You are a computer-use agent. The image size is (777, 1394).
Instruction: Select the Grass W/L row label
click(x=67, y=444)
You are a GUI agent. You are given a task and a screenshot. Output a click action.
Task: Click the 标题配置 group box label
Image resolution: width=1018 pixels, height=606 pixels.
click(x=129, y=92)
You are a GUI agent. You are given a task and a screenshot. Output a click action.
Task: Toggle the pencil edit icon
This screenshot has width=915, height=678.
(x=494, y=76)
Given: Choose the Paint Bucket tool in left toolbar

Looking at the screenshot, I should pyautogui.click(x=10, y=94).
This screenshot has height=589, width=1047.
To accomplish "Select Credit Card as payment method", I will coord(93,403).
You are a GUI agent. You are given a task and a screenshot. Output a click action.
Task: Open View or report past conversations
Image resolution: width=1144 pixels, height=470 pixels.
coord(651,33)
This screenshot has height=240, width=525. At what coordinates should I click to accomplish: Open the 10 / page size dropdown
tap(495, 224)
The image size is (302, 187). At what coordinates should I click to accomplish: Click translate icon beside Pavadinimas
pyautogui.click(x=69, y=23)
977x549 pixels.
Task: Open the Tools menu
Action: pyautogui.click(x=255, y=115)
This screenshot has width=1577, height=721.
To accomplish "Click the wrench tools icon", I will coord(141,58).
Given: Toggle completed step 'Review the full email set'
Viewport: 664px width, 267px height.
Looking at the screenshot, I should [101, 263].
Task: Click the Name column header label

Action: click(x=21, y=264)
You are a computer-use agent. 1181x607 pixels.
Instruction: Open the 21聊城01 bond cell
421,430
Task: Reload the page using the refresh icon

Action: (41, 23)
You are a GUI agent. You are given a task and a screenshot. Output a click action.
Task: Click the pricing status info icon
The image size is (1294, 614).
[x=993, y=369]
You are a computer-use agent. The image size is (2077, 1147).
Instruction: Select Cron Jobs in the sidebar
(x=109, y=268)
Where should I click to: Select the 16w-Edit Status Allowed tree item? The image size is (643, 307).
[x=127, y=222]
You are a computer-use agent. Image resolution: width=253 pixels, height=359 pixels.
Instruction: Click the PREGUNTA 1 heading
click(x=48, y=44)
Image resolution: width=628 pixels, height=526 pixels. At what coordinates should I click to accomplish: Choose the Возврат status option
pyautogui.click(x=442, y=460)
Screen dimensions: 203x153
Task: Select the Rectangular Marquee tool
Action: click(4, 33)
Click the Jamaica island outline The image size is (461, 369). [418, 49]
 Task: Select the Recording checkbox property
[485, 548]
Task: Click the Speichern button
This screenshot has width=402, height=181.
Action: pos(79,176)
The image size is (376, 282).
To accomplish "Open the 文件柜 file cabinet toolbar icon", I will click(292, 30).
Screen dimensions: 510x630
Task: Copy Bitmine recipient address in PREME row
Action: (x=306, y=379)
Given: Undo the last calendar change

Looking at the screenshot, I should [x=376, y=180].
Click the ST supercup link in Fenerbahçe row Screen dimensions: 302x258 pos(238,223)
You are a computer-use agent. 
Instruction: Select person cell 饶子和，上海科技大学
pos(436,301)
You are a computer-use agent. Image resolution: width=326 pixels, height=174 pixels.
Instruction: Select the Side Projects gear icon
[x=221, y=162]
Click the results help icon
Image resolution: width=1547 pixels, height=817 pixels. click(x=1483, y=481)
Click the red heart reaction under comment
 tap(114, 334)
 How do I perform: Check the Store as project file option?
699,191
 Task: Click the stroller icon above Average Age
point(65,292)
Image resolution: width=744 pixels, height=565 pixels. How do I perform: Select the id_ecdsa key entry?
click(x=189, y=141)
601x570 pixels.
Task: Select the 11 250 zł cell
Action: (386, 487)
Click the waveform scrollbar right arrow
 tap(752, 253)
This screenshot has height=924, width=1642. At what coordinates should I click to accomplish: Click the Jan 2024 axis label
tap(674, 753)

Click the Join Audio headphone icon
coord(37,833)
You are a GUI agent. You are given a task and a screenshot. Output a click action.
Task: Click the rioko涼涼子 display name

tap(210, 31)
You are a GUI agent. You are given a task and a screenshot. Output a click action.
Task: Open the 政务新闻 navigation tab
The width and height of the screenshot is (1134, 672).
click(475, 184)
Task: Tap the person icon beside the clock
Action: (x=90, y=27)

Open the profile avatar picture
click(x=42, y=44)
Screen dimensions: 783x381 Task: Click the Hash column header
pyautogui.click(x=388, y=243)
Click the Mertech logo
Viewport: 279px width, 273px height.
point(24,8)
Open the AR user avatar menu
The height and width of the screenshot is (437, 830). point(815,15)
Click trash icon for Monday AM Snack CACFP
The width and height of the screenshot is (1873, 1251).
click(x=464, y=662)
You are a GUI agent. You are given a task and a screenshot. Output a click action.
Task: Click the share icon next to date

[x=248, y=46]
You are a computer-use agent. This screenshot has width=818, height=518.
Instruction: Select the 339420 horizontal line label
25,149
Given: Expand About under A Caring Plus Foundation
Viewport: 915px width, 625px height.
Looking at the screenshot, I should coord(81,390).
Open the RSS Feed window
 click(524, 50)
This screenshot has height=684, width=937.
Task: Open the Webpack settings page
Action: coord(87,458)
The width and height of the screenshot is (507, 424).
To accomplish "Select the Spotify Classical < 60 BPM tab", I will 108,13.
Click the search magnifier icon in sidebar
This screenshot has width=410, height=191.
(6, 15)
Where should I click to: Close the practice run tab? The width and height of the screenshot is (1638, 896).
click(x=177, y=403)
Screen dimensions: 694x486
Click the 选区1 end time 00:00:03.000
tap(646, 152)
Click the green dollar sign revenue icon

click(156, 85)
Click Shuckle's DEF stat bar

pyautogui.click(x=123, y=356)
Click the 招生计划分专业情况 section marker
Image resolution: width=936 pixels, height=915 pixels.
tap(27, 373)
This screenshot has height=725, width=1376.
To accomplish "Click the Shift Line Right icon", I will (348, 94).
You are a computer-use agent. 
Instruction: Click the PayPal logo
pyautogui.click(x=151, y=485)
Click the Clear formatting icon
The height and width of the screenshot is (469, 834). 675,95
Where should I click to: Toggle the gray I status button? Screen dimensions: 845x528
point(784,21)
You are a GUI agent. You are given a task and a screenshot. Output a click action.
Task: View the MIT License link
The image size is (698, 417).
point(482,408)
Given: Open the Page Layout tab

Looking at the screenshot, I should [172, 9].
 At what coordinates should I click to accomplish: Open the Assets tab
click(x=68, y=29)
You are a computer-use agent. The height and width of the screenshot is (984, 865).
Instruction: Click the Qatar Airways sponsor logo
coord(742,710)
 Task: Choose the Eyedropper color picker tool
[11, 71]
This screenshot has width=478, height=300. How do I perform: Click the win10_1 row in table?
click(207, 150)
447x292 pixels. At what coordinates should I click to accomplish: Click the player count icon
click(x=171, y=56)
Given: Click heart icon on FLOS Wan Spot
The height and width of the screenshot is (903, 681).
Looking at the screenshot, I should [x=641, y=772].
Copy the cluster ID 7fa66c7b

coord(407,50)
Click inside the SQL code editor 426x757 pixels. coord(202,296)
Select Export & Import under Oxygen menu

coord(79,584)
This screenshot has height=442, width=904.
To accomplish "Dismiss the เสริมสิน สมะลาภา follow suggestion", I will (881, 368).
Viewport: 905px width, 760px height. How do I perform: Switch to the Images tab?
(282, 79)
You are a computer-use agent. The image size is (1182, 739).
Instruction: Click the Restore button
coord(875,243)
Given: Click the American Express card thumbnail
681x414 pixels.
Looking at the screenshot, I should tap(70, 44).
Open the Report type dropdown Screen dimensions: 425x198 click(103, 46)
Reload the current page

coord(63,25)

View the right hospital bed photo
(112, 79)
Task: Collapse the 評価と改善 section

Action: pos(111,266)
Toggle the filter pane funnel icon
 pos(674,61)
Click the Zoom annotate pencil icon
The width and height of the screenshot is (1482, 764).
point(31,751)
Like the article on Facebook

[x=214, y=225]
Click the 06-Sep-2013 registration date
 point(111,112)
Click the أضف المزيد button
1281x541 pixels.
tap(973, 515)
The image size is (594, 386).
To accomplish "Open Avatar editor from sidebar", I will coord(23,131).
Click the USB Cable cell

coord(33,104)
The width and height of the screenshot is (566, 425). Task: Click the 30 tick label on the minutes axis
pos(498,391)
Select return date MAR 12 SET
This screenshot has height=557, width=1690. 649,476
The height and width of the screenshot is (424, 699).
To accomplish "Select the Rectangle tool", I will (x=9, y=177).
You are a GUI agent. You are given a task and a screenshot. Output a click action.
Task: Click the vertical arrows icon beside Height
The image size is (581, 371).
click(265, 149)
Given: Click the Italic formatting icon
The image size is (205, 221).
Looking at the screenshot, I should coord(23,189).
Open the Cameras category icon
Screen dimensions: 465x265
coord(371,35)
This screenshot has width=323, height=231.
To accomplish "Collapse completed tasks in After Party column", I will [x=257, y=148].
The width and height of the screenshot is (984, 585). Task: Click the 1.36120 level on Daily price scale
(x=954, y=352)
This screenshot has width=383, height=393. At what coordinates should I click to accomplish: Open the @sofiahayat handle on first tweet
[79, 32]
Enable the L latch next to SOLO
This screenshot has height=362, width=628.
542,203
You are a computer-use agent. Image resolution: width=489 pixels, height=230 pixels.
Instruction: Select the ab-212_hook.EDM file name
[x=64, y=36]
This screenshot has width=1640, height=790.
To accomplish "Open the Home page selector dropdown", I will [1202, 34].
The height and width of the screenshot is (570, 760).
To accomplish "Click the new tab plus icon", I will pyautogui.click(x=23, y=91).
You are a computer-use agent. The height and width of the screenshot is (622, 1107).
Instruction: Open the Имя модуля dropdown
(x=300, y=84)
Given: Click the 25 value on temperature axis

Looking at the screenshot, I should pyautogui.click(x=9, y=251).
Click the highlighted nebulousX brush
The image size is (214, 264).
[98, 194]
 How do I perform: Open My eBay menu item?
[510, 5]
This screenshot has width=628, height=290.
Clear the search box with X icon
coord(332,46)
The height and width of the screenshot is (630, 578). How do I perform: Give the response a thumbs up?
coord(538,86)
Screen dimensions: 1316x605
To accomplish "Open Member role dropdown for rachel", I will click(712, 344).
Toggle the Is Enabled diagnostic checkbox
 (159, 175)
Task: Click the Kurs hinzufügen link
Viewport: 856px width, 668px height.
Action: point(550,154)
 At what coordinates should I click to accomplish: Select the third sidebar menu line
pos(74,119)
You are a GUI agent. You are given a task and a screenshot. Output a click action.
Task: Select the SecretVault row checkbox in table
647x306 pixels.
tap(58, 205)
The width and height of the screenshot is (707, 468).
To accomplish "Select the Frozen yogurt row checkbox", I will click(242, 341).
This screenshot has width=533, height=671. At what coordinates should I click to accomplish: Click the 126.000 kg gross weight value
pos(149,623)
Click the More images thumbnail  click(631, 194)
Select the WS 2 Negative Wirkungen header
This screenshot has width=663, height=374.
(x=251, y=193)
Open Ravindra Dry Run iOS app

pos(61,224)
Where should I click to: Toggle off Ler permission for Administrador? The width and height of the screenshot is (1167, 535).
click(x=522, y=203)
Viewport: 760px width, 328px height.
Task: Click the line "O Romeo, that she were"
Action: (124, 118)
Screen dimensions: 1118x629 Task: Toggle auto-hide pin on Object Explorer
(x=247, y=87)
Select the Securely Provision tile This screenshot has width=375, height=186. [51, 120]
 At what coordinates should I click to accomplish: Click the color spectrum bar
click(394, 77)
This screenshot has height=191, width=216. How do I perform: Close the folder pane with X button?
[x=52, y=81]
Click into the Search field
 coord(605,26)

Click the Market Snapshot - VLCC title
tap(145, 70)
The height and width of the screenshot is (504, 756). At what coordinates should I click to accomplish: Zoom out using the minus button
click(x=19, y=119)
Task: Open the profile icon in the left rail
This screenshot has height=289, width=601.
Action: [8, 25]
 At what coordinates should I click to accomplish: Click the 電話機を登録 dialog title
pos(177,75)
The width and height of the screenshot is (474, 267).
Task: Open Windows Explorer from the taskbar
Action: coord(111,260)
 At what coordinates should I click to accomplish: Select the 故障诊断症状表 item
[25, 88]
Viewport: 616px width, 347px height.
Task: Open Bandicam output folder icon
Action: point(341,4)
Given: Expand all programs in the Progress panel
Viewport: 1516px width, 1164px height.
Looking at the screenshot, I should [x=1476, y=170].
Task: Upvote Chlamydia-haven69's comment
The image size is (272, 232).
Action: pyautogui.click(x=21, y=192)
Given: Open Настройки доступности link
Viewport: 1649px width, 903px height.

▬▬▬▬▬▬

### [What is expected]
Move the entries from the line with "How do I perform: Open My eBay menu item?" up to and including the line with "will click(712, 344)." into your reply with the requests unchanged, and add -28 to every coordinate in the answers.

### [Answer]
 How do I perform: Open My eBay menu item?
[482, -23]
This screenshot has width=628, height=290.
Clear the search box with X icon
coord(304,18)
The height and width of the screenshot is (630, 578). How do I perform: Give the response a thumbs up?
coord(510,58)
Screen dimensions: 1316x605
To accomplish "Open Member role dropdown for rachel", I will click(684, 316).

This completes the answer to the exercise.